### Work task
When you return the data, keep every word exact and include none of the images.

--- START ---

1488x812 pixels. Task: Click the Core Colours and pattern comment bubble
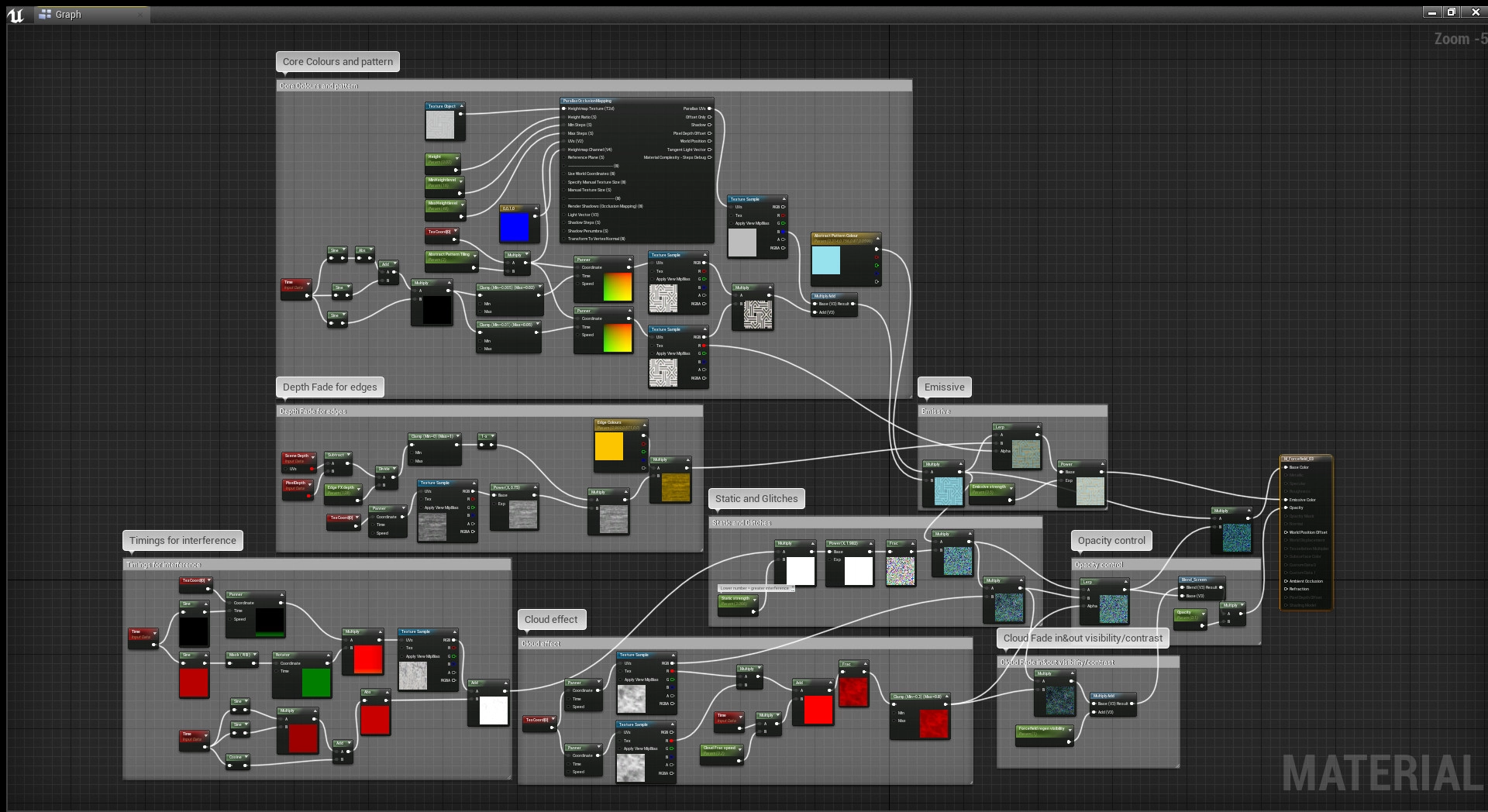[x=337, y=62]
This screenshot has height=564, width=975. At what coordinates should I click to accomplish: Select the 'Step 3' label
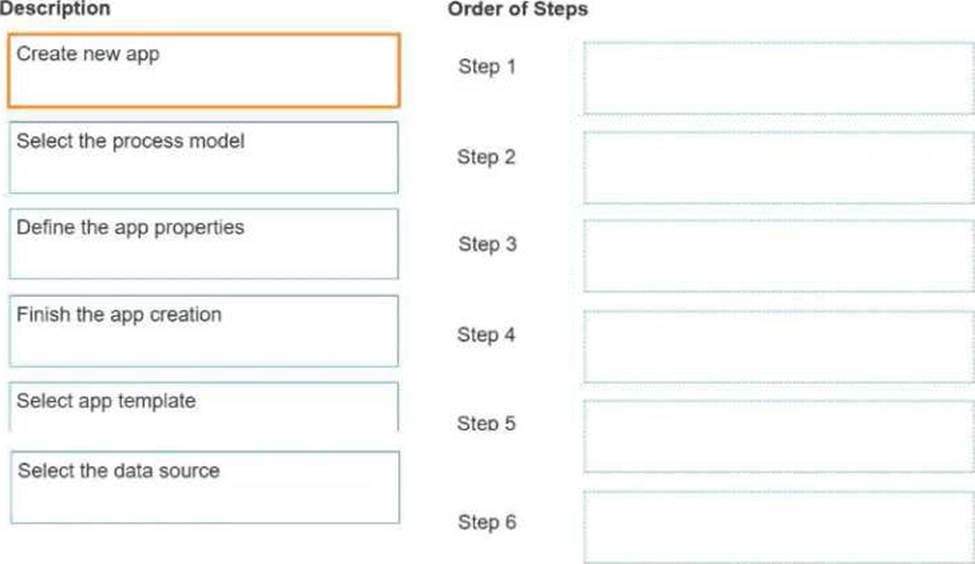[487, 245]
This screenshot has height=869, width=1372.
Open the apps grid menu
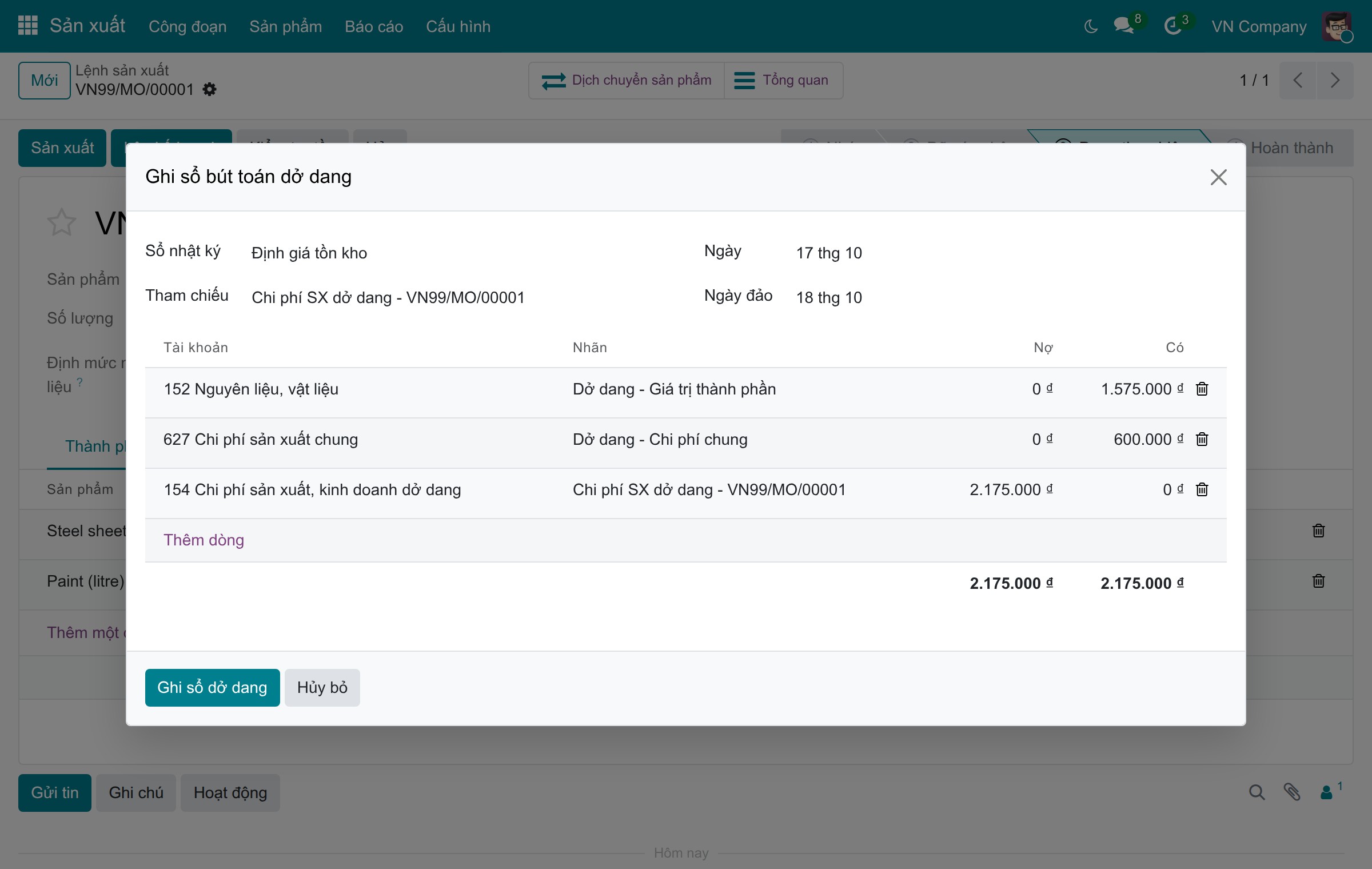pyautogui.click(x=27, y=26)
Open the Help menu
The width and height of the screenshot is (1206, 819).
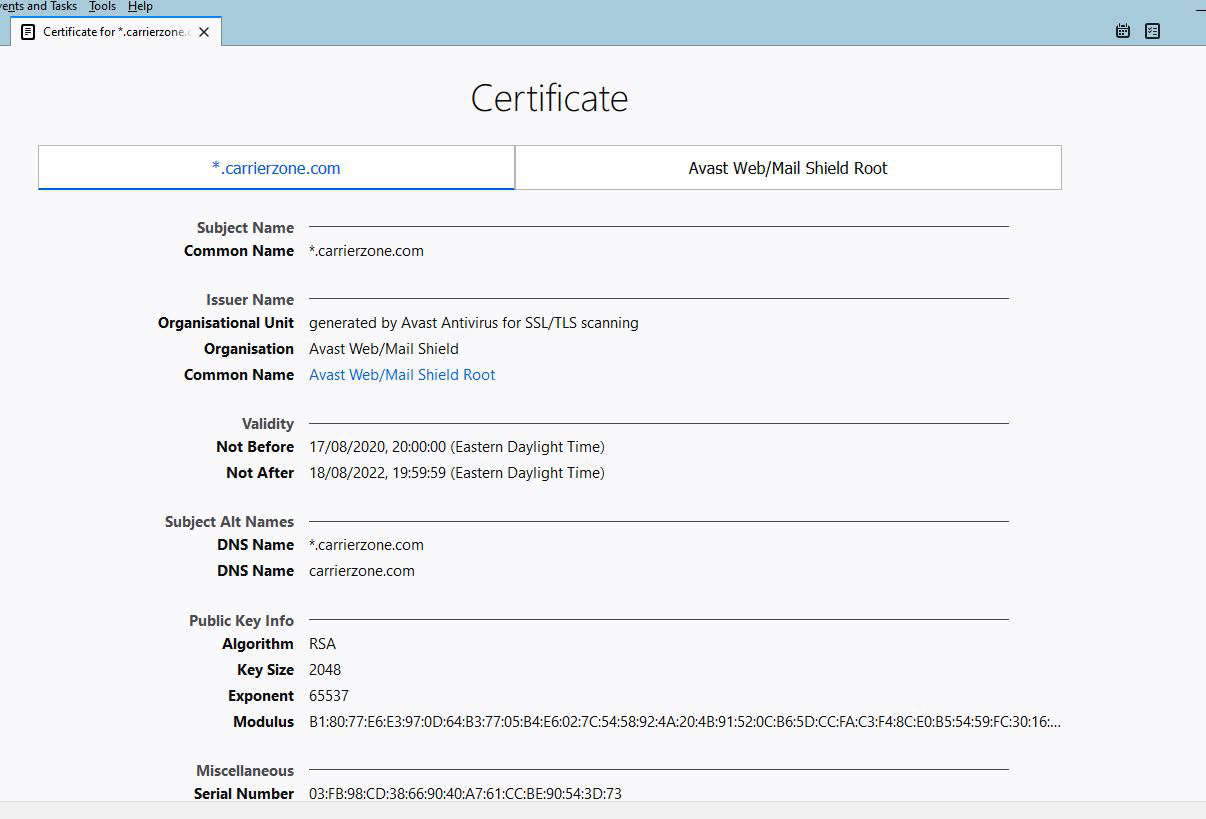(x=140, y=6)
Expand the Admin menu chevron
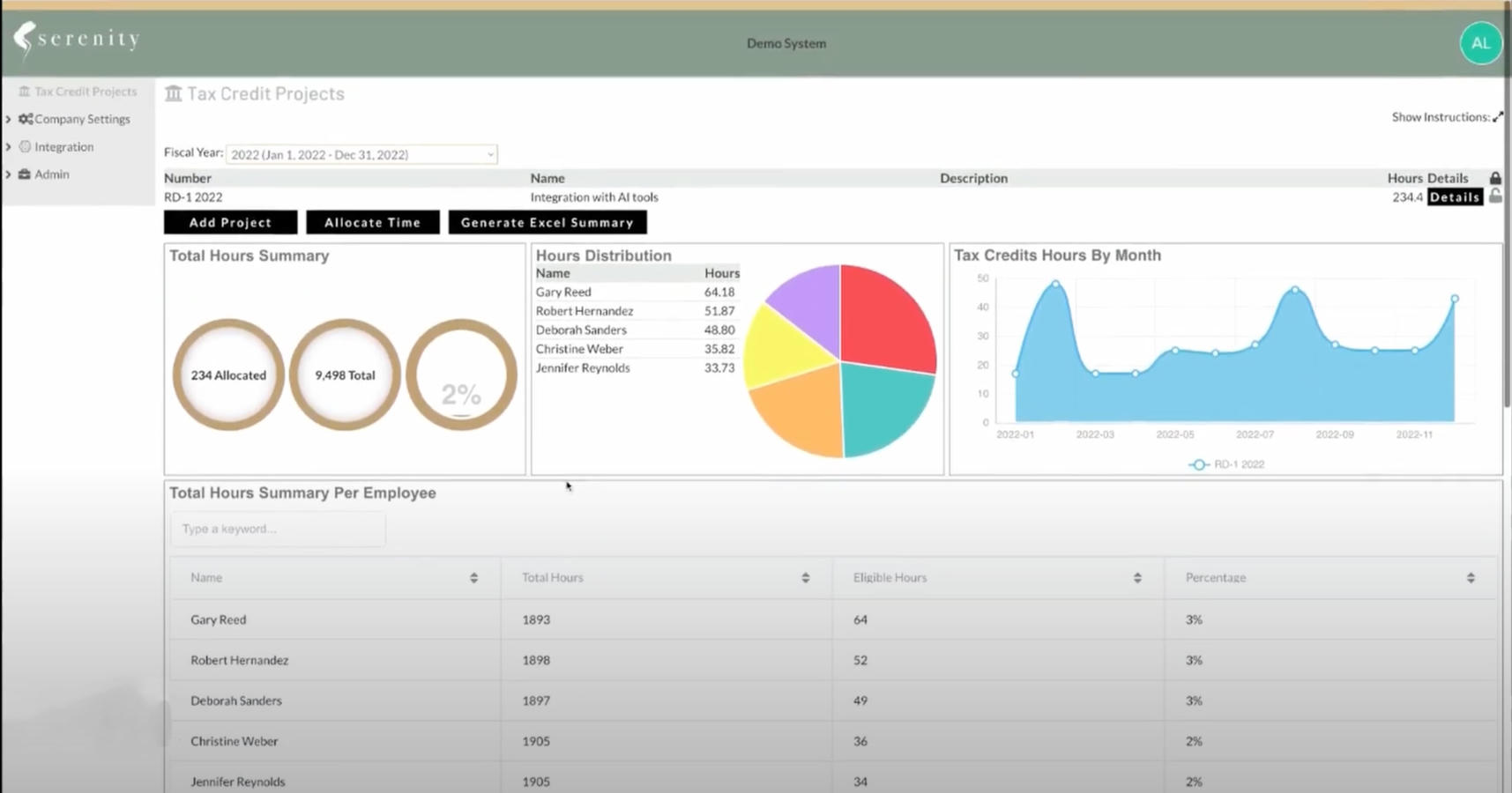 pyautogui.click(x=9, y=174)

--- END ---

### Task solution
1488x812 pixels. Task: Click the Core Colours and pattern comment bubble
[x=337, y=62]
This screenshot has height=564, width=975. At what coordinates should I click to accomplish: Select the 'Step 3' label
[487, 245]
This screenshot has height=869, width=1372.
Open the apps grid menu
pyautogui.click(x=27, y=26)
Open the Help menu
The width and height of the screenshot is (1206, 819).
(x=140, y=6)
Expand the Admin menu chevron
 pyautogui.click(x=9, y=174)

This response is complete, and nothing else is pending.